The process for making them is pretty easy and quite good fun, but it just takes a while. You start off making a dough, which I did by hand (and ended up with very sore arm muscles in the process). Once the dough has risen once, you knock it back, then roll out portions as thin as you can, brush with soft butter, then roll them up and form into spirals. I’ve done a little research, and I have concluded that lard probably works best, so if that’s your thing, then go for it. However, my butter version is still pretty darned nice, if not quite as flaky as the authentic Mallorcan version.

And the shaping process is also important – the dough needs to be as thin as possible, so when they bake, you get maximum puffiness and volume. And you need to let the rolled up dough rise first, then carefully coil it loosely afterwards – you really want the breads to be big but quite flat, rather than a round dome shape. Make sense?

Once they were kneaded, brushed, shaped and risen, they went into the oven, and emerged puffy and golden. I gave them a quick brush with more melted butter (yay!) and a dredging of icing sugar later, and they looked absolutely perfect.

But looks are not everything – finally I was going to get to taste an ensaïmada.

Happily, I can report that mine were delicious. Rich, slightly sweet and very, very buttery. The process for making them means that they are a delight to pull apart as you are eating them too, so perfect for people who are partial to playing with their food. I like to do that.

To make 12 ensaïmadas:

For the dough:

• 4 teaspoons dried yeast
• 240ml milk, boiled and cooled
• 100g white sugar
• 450g flour
• 1 teaspoon salt

• 2 large eggs, beaten
• 40ml olive oil
• 170g butter, softened

To finish the ensaïmades:

• 25g butter
• 50g icing sugar

To make the dough:

By hand: Combine the yeast, 2 tablespoons of white sugar and warm milk and allow to sit for 15 minutes until frothy. In a separate bowl, combine the flour, salt and remaining sugar. Pour the yeast mixture into the flour and mix as much as you can (it will be very dry). Add the eggs and olive oil, and work until you have a smooth, soft, elastic dough (about 10 minutes). Once the dough is made, cover the dough with a damp cloth and leave somewhere warm until doubled in size (around 1 hour).

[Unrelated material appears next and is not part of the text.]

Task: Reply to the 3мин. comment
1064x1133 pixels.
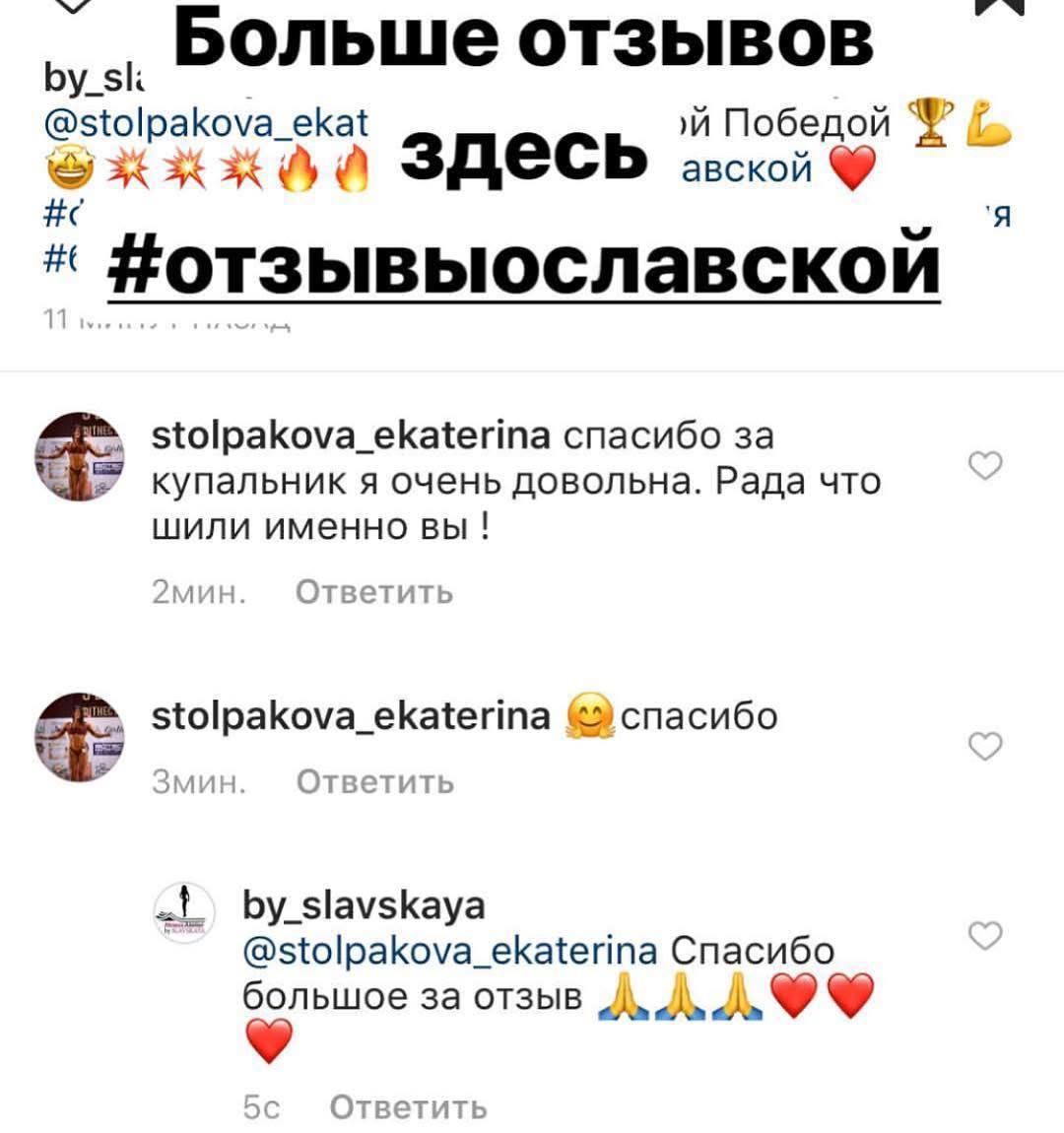Action: (375, 782)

By machine: Combine the yeast, 2 tablespoons of white sugar and warm milk and allow to sit for 15 minutes until frothy. Put the yeast, flour, salt, remaining sugar, eggs and olive oil into the bread machine and run the dough cycle.

To form the ensaïmades:

Knock back the dough and knead again for a minute. Divide the dough into 12 portions. Roll each portion as thin as possible (as in – really, really thin). Brush each generously with softened butter. Roll up the dough (Swiss-roll style) and put on a baking sheet. Cover with a damp cloth and leave until doubled in size (around 1 hour).

Next, take each piece of rolled-up dough, and form into a loose coil (gaps will be filled when they rise again). Transfer each coil to a well-greased baking sheet. Cover with a damp cloth or a piece of oiled cling film and leave until – you guessed – doubled in size.

To bake the ensaïmades:

Preheat the oven to 190°C (375°F). Put hot water in an ovenproof dish and put in the oven to create steam.

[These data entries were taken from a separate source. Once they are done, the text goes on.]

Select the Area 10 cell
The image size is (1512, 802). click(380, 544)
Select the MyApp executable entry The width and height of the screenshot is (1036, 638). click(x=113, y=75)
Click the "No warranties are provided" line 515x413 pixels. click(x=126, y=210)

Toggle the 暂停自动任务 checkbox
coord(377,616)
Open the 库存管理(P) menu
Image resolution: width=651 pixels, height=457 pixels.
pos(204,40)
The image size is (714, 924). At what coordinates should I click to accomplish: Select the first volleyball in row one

Bake the ensaïmades until they are golden brown (about 15 minutes). Once cooked, remove from the oven, allow to cool for a few minutes, then brush lightly while still warm with melted butter and dredge with icing sugar.

Worth making? They might be a lot of work, but they are fun and taste really good. I will be making these again, more likely for a special occasion than for an everyday breakfast, but a nice way to bring a little Mallorcan sunshine to the early mornings. If you’re so minded, you can also change them with a dusting of cocoa powder in the filling, or add cinnamon or raisins.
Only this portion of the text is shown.